Part 5 of Henry Harrison's articles appeared in the Cleckheaton Guardian on 23 Dec 1910.
In the year 1842, the occupier of the old homestead of the Manns was a John Bennett (father to Bill, named before) and his family. For a second wife he married a Mrs Malam, who had a son called Isaac - a boot and shoemkaer, and a noted resident in his day - and two daughters. The youngest of these daughters, Ann, had a beautiful voice, and Mr Henry Mann was so much taken up with her singing that he was at the expense of her training under Mrs Sunderland of Brighouse. In course of time she sang with the Philharmonic Society, and on leaving this neighbourhood, she went to reside in Leeds. Bennett had a son named Henry, and both were employed by the Manns, in the starch department, where John was the foreman. Henry married the youngest daughter of old John Kitson, a cardmaker.

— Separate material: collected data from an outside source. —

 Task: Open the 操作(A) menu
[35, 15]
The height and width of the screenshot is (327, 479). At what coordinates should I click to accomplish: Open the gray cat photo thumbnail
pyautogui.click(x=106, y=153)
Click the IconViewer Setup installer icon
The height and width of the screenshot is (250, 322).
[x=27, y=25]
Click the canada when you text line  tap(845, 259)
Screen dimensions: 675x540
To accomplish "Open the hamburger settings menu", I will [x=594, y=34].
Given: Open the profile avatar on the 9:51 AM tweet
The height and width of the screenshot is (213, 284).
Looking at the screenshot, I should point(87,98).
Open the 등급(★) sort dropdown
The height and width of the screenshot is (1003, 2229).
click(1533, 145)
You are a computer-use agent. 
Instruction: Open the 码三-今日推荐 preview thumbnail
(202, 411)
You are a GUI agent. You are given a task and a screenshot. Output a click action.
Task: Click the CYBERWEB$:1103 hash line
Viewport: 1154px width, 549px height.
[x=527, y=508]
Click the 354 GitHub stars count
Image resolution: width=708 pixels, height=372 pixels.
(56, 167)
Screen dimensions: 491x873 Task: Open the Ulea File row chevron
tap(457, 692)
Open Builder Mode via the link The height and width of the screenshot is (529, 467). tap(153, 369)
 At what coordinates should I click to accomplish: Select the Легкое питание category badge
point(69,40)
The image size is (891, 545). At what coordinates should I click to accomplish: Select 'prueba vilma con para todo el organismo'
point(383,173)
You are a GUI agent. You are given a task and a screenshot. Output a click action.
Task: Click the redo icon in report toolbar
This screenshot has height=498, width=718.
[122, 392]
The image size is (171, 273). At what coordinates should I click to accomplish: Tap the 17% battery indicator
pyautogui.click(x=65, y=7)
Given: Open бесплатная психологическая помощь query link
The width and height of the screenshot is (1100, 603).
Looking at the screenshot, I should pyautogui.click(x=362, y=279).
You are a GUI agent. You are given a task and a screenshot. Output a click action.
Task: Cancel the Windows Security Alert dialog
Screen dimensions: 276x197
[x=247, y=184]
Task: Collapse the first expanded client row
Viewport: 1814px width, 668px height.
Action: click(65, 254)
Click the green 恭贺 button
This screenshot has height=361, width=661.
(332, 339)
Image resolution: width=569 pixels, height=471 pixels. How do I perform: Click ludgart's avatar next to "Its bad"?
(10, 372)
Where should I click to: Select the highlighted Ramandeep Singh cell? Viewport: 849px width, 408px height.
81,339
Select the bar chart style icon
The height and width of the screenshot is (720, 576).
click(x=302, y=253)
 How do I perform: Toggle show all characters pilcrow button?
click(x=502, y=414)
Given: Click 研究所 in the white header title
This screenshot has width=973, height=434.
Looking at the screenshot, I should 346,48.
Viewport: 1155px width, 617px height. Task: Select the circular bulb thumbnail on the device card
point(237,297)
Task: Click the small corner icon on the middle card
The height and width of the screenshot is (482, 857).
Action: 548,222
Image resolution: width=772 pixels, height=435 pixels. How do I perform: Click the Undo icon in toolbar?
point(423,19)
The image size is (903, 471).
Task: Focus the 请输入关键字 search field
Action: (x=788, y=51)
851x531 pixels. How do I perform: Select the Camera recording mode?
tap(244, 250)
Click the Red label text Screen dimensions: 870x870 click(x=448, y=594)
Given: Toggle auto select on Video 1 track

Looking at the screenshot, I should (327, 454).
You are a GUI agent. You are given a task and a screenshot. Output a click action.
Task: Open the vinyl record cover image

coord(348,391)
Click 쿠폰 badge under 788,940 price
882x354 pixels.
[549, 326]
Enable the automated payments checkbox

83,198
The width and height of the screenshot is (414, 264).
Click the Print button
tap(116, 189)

Here it may be interesting to readers of the Guardian, to give something of Mr Kitson's career. His last place of cardmaking was in what is now the old lime-washed building at the end of Pyenot Hall Lane, close to the stile, and he ended his days in the house close to the card shop. He was a descendant of the ancient family of Kitsons, of Ye Syke (Syke Fold), dating back to the early part of the 16th century. In the time of King Henry VIII, the leading men of this district were James and William Pearson, two brothers, Thomas Naylor, Thomas Kitson, of Ye Syke and Richard Brook. They represented the commercial element of Cleckheaton nearly four centuries ago. Richard Brook resided for some time in Cleckheaton, but afterwards at Eddercliffe. He was a manufacturer, and had also large landed estates in Liversedge and Cleckheaton. It is said later on that the Naylors, Kitsons, Brooks and a few others were the chief landowners in the Spen Valley. In 1608 came King James' inquiry into lands in Liversedge, and I find a Thomas Kitson given as a tenant of Sir John Neville's. In 1615 a John Kitson, one of the freeholders of Liversedge, participated in the division of the common lands, receiving as his share 17 acres, 3 roods and 19 perches. He was a descendant of the old family of Ye Syke - a family which had occupied a good position in this district from the earliest times. In the reign of Henry VIII, Thomas had grown to be very wealthy, and it is supposed that the Kitsons about that time would build the handsome halled house at Syke Fold. John, the cardmaker, was, in his day, a highly respected townsman, a deacon and trustee of the church at the Old Red Chapel.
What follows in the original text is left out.